Stated task 1
Convert everything in the entries, from the line containing "You are a computer-use agent. The" down to the end of the entries, into a numbered list, leaving out blank lines.

══ Text section ══

In [1]:
import torch
import torch.nn as nn
import numpy as np
import matplotlib.pyplot as plt
import seaborn as sns
from torchvision import datasets, transforms
from torch.utils.data import DataLoader, TensorDataset
import time

In [2]:
# Load the pre-saved MNIST subset (100 samples per class)
mnist_subset = torch.load("mnist_subset_100_per_class.pt")
images = torch.stack([item[0] for item in mnist_subset])  # Shape: [1000, 1, 28, 28]
labels = torch.tensor([item[1] for item in mnist_subset])

In [3]:
images.shape # 1000 image each of size 

torch.Size([1000, 1, 28, 28])

In [4]:
labels.shape

torch.Size([1000])

In [5]:
# Prepare the dataset (single batch for SKA forward learning)
inputs = images  # No mini-batches, full dataset used for forward-only updates

In [6]:
inputs.shape

torch.Size([1000, 1, 28, 28])

In [None]:

# Define the SKA model with 4 layers
class SKAModel(nn.Module):
    def __init__(self, input_size=784, layer_sizes=[256, 128, 64, 10], K=50):
        super(SKAModel, self).__init__()
        self.input_size = input_size
        self.layer_sizes = layer_sizes
        self.K = K  # Number of forward steps

        # Initialize weights and biases as nn.ParameterList
        self.weights = nn.ParameterList()
        self.biases = nn.ParameterList()
        prev_size = input_size
        for size in layer_sizes:
            self.weights.append(nn.Parameter(torch.randn(prev_size, size) * 0.01))
            self.biases.append(nn.Parameter(torch.zeros(size)))
            prev_size = size

        # Tracking tensors for knowledge accumulation and entropy computation
        self.Z = [None] * len(layer_sizes)  # Knowledge tensors per layer
        self.D = [None] * len(layer_sizes)  # Decision probability tensors
        self.D_prev = [None] * len(layer_sizes)  # Previous decisions for computing shifts
        self.delta_D = [None] * len(layer_sizes)  # Decision shifts per step
        self.entropy = [None] * len(layer_sizes)  # Layer-wise entropy storage

        # Store entropy, cosine, and output distribution history for visualization
        self.entropy_history = [[] for _ in range(len(layer_sizes))]
        self.cosine_history = [[] for _ in range(len(layer_sizes))]
        self.output_history = []  # New: Store mean output distribution (10 classes) per step

    
    def forward(self, x):
        """Computes SKA forward pass, storing knowledge and decisions."""

═══

Stated task 2
In the PyTorch notebook, why does the SKA model keep the D_prev list? Answer in one to three sentences.

══ Entries shown ══

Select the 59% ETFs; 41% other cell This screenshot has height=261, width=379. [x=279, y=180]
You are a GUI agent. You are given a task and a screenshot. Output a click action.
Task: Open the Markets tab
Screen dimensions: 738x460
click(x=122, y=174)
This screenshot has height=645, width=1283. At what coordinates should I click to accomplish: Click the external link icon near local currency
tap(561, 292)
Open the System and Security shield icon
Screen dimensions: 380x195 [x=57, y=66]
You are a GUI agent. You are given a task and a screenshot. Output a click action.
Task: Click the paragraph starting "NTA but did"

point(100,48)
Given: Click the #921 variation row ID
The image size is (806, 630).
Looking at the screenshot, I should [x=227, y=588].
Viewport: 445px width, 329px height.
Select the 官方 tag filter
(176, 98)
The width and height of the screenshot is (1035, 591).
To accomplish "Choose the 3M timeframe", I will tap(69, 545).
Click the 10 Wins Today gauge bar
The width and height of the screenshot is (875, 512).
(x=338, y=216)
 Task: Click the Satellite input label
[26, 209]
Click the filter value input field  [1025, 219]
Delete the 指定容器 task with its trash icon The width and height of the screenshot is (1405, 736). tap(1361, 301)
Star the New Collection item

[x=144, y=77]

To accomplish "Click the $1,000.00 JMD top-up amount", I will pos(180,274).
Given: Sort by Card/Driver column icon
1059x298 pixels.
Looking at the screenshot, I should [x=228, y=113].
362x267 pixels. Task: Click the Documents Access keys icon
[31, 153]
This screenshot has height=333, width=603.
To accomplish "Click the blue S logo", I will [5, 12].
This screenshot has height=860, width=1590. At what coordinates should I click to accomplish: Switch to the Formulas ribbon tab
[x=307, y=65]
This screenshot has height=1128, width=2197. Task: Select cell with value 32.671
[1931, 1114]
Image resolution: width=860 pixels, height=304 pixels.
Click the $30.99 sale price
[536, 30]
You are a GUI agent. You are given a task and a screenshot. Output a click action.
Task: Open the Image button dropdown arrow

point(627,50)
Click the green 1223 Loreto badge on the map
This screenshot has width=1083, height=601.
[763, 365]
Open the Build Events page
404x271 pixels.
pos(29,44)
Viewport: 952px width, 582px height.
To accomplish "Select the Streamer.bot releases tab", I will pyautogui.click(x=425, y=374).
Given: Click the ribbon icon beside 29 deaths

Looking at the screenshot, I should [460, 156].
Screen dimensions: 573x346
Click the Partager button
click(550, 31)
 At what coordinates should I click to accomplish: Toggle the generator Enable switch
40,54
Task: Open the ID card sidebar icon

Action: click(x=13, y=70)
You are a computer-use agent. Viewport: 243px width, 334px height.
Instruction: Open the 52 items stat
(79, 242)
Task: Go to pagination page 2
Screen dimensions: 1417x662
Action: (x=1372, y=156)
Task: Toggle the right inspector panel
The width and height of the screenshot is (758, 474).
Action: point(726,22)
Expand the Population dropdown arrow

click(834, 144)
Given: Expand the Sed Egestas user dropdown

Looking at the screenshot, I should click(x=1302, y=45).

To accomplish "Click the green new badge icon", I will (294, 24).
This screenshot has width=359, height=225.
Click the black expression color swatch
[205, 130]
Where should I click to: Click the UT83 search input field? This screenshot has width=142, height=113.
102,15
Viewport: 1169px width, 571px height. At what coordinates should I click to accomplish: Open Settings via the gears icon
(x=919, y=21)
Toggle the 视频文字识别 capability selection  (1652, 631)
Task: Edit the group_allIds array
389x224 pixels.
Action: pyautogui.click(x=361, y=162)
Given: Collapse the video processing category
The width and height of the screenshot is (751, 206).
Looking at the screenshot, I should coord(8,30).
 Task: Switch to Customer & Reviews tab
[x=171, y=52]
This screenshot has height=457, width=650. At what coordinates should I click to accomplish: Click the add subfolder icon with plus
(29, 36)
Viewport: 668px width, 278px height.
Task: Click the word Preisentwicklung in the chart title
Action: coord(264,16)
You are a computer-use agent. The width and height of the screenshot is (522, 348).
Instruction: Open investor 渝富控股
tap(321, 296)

═══

Expected answer 1
1. You are a computer-use agent. The width and height of the screenshot is (522, 348).
2. Instruction: Open investor 渝富控股
3. tap(321, 296)

Expected answer 2
D_prev holds each layer's previous decisions so that the model can compute the decision shifts. Those shifts are stored per step in delta_D.